Orders flowed through five major brokerages, including Robinhood, SoFi, Charles Schwab, Fidelity and E*TRADE.

That accessibility is the point; Elon Musk’s rocket company is turning its listing into a mass-participation event rather than an institutional carve-up.

What the SpaceX IPO valuation actually buys

The $1.78 trillion price tag eclipses Saudi Aramco’s 2019 record listing at $1.7 trillion. Behind it sits Starlink’s global satellite internet business, the reusable Falcon 9 workhorse, and Starship, the system NASA is counting on to put humans back on the Moon.

The company also walks into public life with revenue engines most space firms can only sketch on whiteboards.

Starlink subscriptions now anchor the business model, while government launch contracts and the Starship development programme give Wall Street three distinct growth stories to price in.

The sprint to listing day began with a confidential S-1 filing on Wednesday, 1 April 2026, with early valuation talk in the $1.75 trillion to $2 trillion range depending on market conditions.

The final pricing landed near the bottom of that band.
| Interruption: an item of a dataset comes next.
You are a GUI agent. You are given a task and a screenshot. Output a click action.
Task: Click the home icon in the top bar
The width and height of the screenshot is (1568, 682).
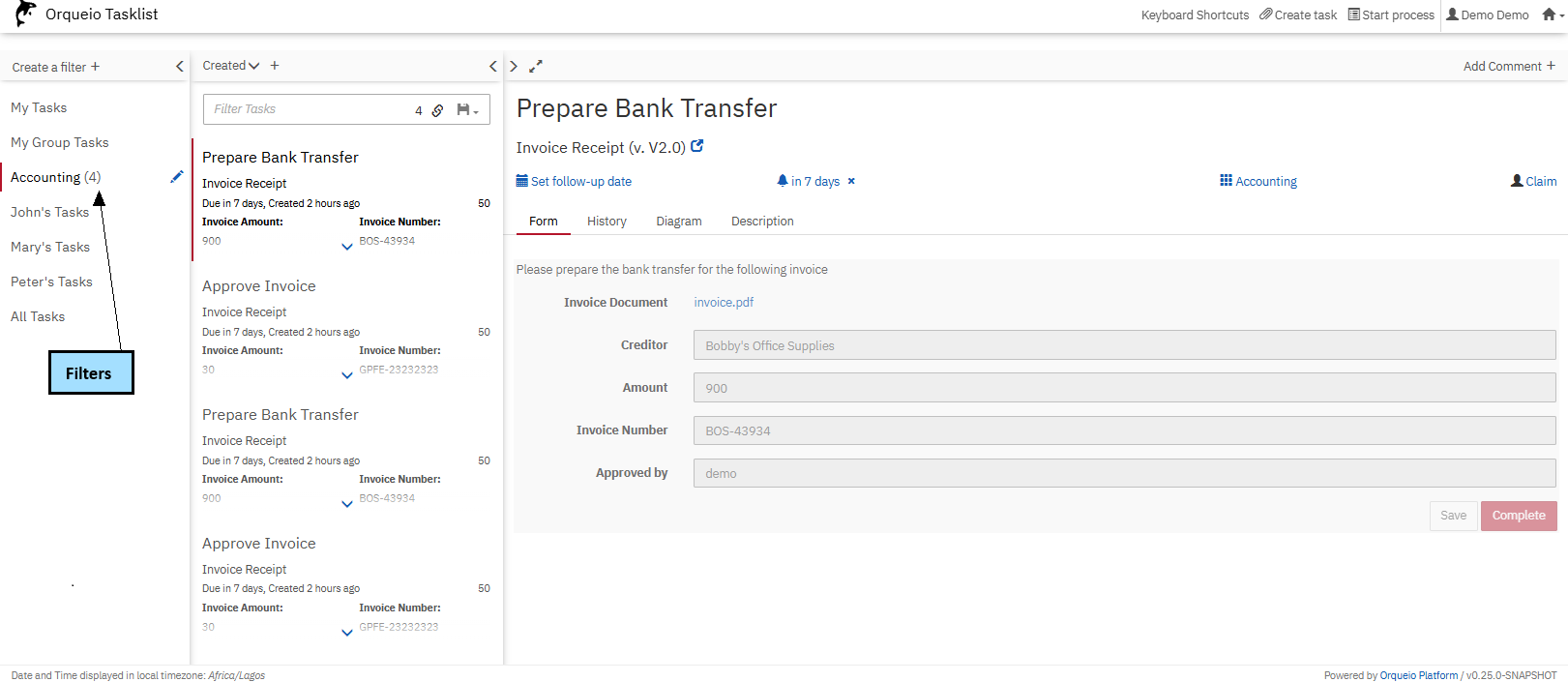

The risks waiting for first-day buyers

A 30% retail book cuts both ways. Analysts have warned that heavy retail ownership tends to amplify volatility, and a stock this hyped could swing violently in its first sessions. Anyone chasing the open should expect turbulence rather than a smooth ascent.

There is also the small matter of timing. The debut lands in a week where inflation jitters and a tense Middle East have markets on edge, conditions that have sunk lesser listings. SpaceX is betting its brand gravity overrides the macro mood.

Trading opens on Friday under the ticker SPCX, and the first close will tell us whether retail enthusiasm translates into staying power.

If the demand numbers hold, SpaceX will end the week as one of the five most valuable listed companies on Earth.